Saved data entries

- - - - - - -

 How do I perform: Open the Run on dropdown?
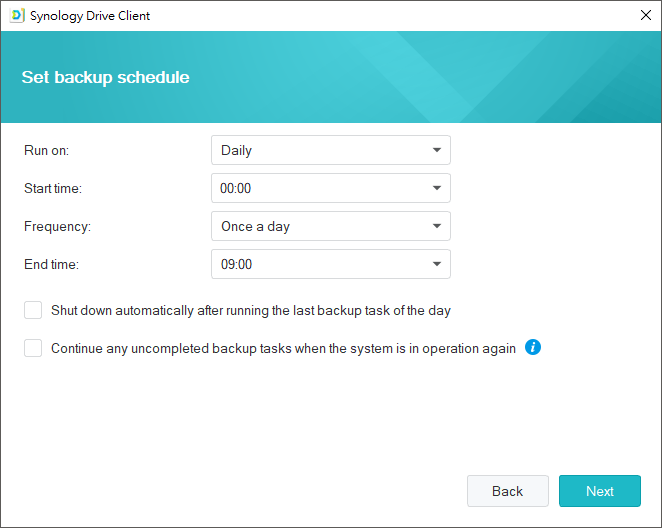(x=330, y=150)
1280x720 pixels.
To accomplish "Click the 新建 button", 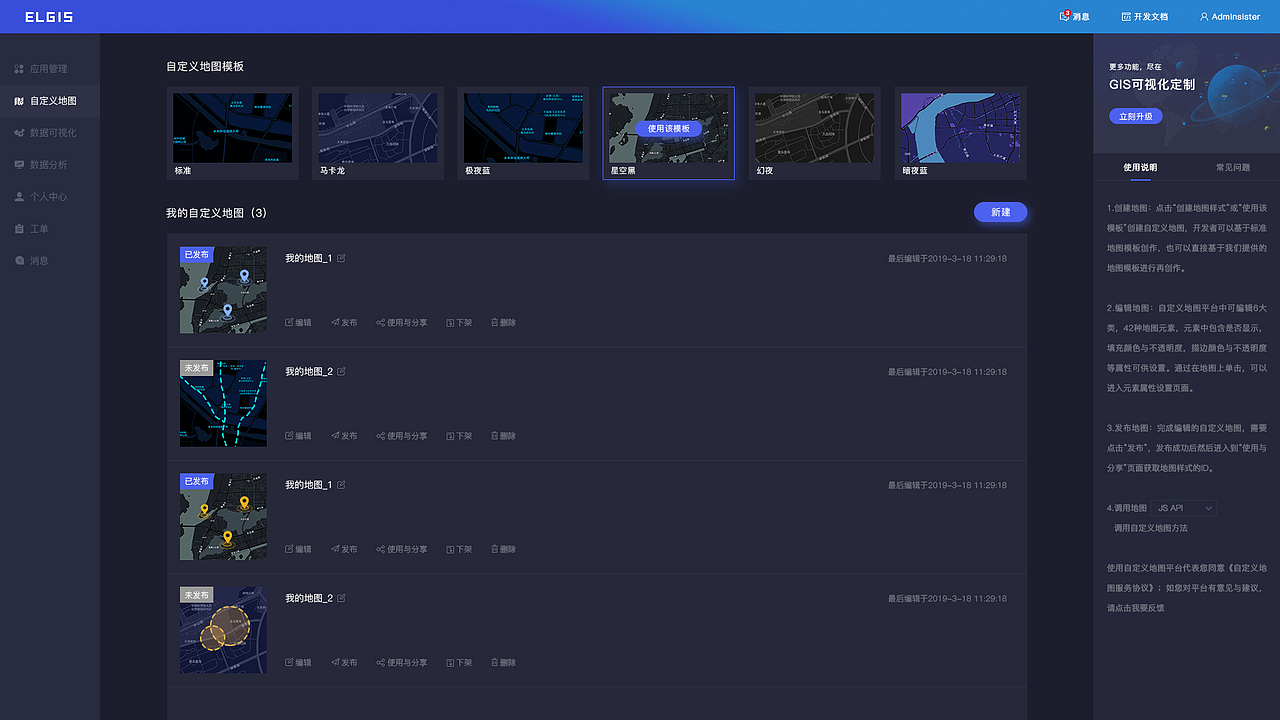I will 1000,213.
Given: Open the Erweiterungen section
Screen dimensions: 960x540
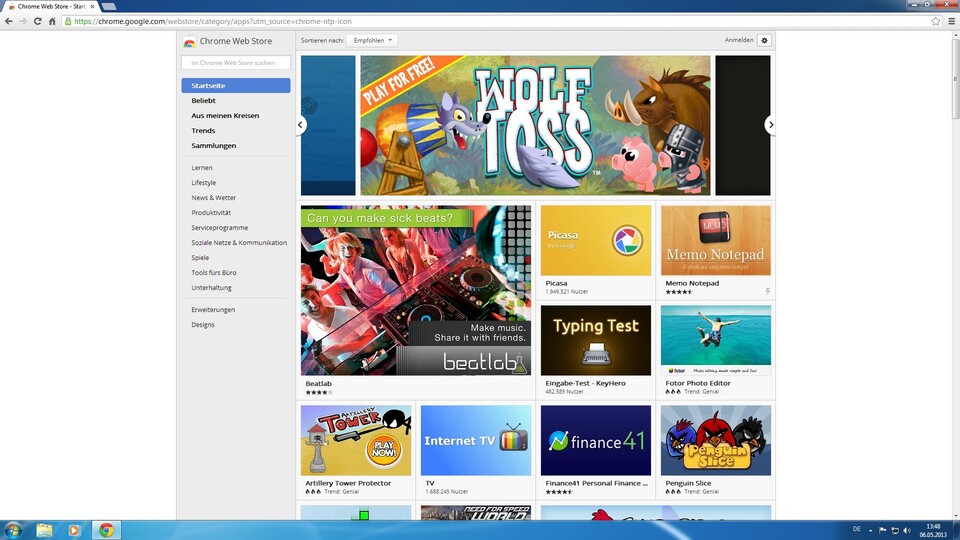Looking at the screenshot, I should pos(213,310).
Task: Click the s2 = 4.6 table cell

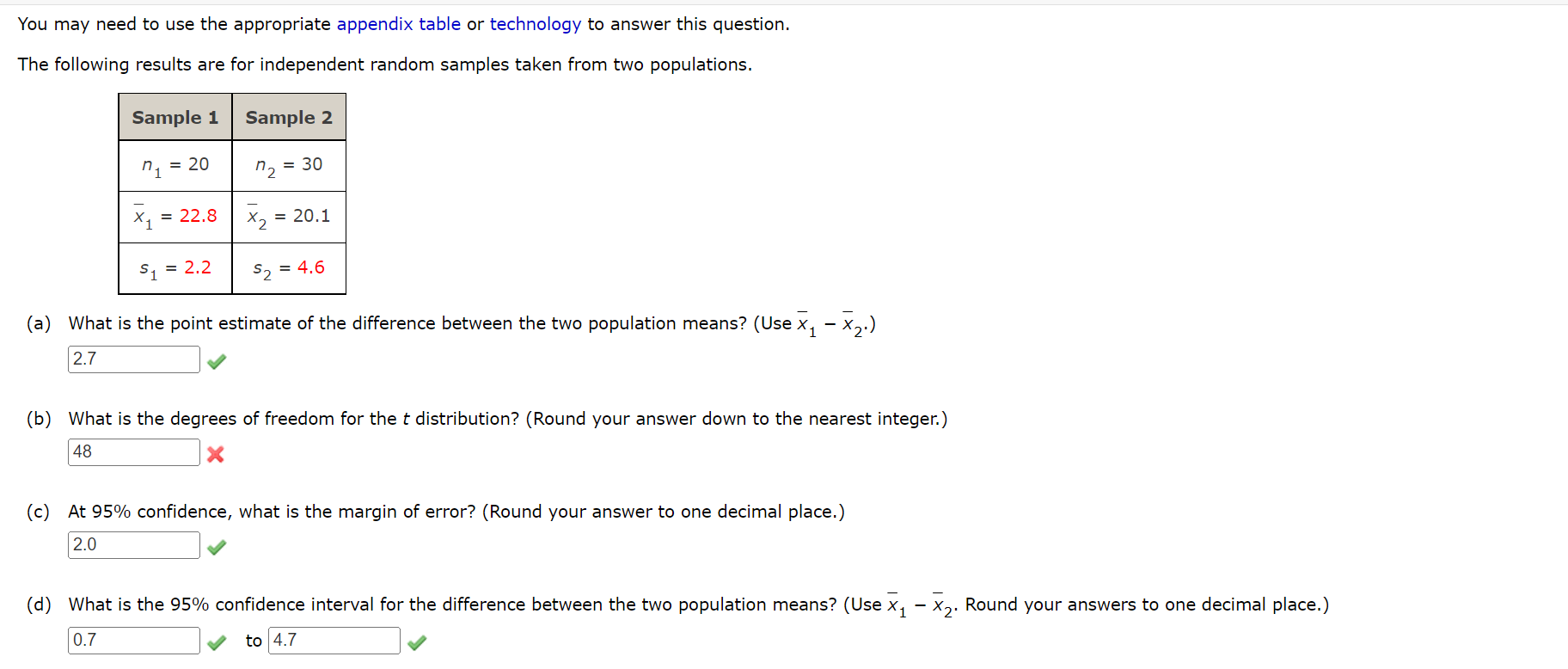Action: 288,269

- - - - - - -

**TASK INSTRUCTIONS:** Output the line that contains "Screen dimensions: 960x540" and every subsequent line through the end of the entries, exactly as given, without pictures.

**ANSWER BOX:**
Screen dimensions: 960x540
Looking at the screenshot, I should pos(213,310).
Task: Click the s2 = 4.6 table cell

Action: 288,269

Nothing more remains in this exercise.